**Selected text**
Smoking poses a danger to nearly every organ in the body and is a risk factor for many serious diseases, including different types of cancers and lung disease. Smoking is also a major risk factor for heart disease. According to some statistics, smokers are two to six times greater risk for heart attacks than non-smokers. One reason smoking is so strongly tied to heart disease is because it increases the level of LDL cholesterol (the “bad” cholesterol) and decreases the level of HDL cholesterol (the “good” cholesterol) in the body. The buildup of bad cholesterol can lead to clogged arteries, one of the major causes of heart attacks.
Smoking for even a short amount of time increases blood pressure. This elevated blood pressure increases the level of LDL cholesterol. However, once a person quits smoking, the level of HDL cholesterol increases. Since HDL cholesterol helps carry excess bad cholesterol away from the body into the liver for excretion, higher levels of HDL can lower the overall level of cholesterol in the body.
Smoking also causes blood to thicken due to the amount of nicotine and other chemicals that accumulate. The excess buildup causes blood to clot more easily, making it more difficult for it to flow to the heart. Decreased blood flow to the heart can greatly increase the risk of a heart attack.
Another dangerous effect of smoking on the body is caused by carbon monoxide found in cigarette smoke. Carbon monoxide decreases the amount of oxygen in the body and also reduces the ability of the blood vessels to carry oxygen to the heart, brain and other vital organs. This diminished oxygen-carrying capacity exacerbates the effects caused by the buildup of cholesterol in the blood vessels, which further increases the risk of a heart attack or heart disease.

**Data extract**
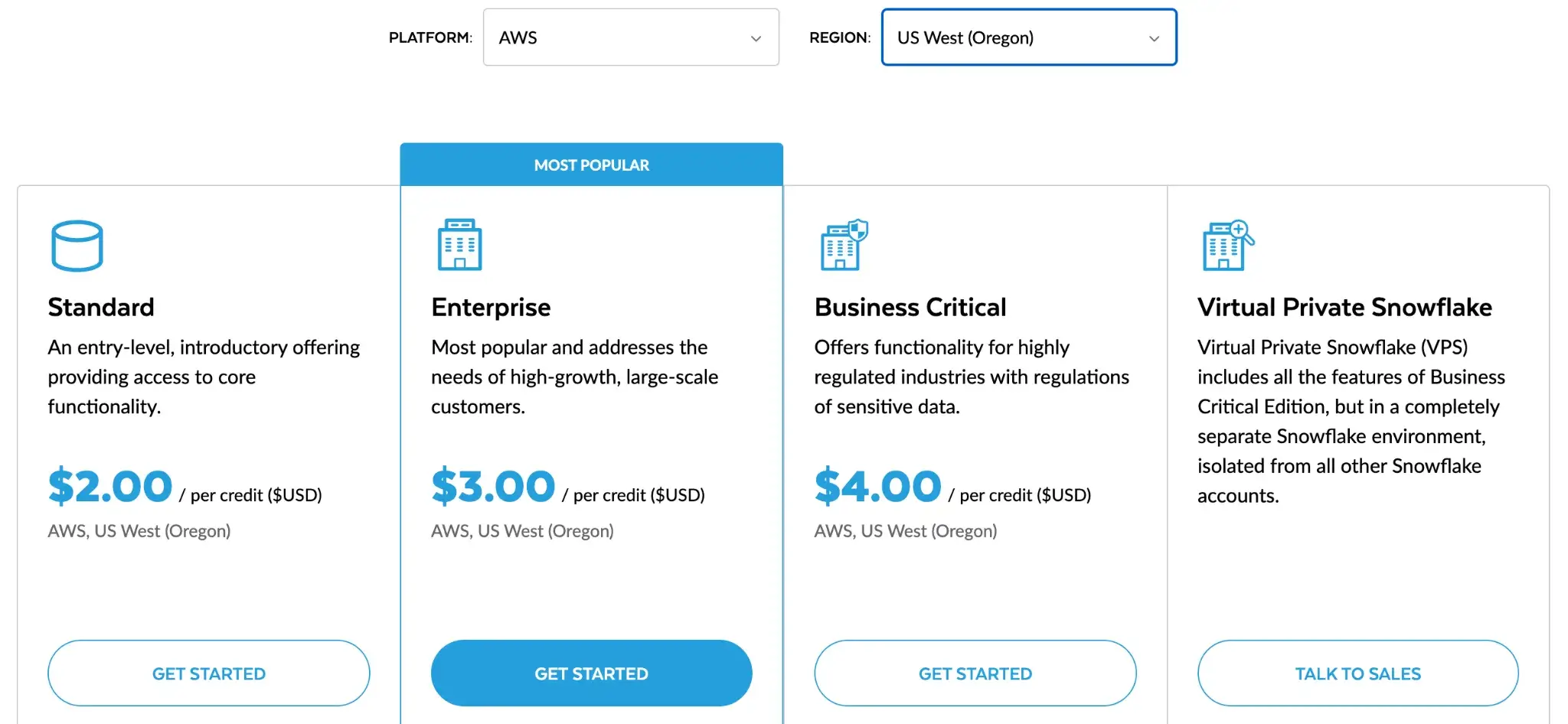
Task: Click the Talk to Sales button
Action: pos(1357,673)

**Problem set**
**a)** Answer these questions from the text on smoking and heart disease:
(i) According to some statistics, how many times greater is a smoker's risk of heart attack than a non-smoker's?
(ii) What happens to the level of HDL cholesterol once a person quits smoking?
(iii) What substance in cigarette smoke decreases the amount of oxygen in the body?
**b)** Extend the text on smoking and heart disease with a new passage that begins right after its final paragraph.
The data has no connection to the text on smoking and heart disease.

**Responses per task**
**a)**
(i) Two to six times greater.
(ii) It increases.
(iii) Carbon monoxide.

**b)**
Because of the pervasive effects smoking can have on the body, experts across the board strongly encourage smokers to quit. Research indicates that one year after quitting, the excess risk of coronary artery disease is cut in half. There are also studies that examined the direct relationship between cholesterol levels and smoking. These studies have shown that people who stopped smoking had higher levels of HDL cholesterol in the body not long after quitting. Within a year, HDL levels in some people have returned to levels identical to those of non-smokers.
It is not easy to stop smoking. Smoking is a nicotine addiction, and quitting can lead to withdrawal symptoms such as anxiety, depression and weight gain. There are a number of methods available to help people quit. Nicotine replacement products are a popular option. There are also medications that help ease withdrawal symptoms and also reduce the urge to smoke. Alternative methods include hypnosis, acupuncture and acupressure, but studies have not shown them to be effective.